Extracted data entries
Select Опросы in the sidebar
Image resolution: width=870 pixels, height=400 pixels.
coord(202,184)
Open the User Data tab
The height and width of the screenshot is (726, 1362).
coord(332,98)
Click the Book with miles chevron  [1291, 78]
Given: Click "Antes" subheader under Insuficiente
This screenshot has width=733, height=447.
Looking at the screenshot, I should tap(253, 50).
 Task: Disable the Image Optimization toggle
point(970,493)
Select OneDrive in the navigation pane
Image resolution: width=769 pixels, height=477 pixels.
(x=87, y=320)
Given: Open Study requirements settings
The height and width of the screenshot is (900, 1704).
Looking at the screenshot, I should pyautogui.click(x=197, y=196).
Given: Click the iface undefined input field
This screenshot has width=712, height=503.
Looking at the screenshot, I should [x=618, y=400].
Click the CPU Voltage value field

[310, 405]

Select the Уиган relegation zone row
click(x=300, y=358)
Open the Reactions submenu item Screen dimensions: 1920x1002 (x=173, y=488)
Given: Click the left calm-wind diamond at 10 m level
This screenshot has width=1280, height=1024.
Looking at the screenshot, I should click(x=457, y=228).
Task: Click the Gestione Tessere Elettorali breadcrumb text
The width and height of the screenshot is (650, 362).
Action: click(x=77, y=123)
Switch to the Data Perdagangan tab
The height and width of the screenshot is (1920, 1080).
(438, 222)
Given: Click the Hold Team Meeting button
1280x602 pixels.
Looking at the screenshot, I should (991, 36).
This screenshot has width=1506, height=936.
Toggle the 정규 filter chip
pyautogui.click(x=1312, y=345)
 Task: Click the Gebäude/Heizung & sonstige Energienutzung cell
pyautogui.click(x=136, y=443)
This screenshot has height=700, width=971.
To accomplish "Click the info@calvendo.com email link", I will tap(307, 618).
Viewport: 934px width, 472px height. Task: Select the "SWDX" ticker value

■ **The problem**
Transcribe each line of the data above, unaltered, from the one where "1280x602 pixels." appears to the one where "This screenshot has height=700, width=971." appears, inclusive of both.

■ **Answer box**
1280x602 pixels.
Looking at the screenshot, I should (991, 36).
This screenshot has width=1506, height=936.
Toggle the 정규 filter chip
pyautogui.click(x=1312, y=345)
 Task: Click the Gebäude/Heizung & sonstige Energienutzung cell
pyautogui.click(x=136, y=443)
This screenshot has height=700, width=971.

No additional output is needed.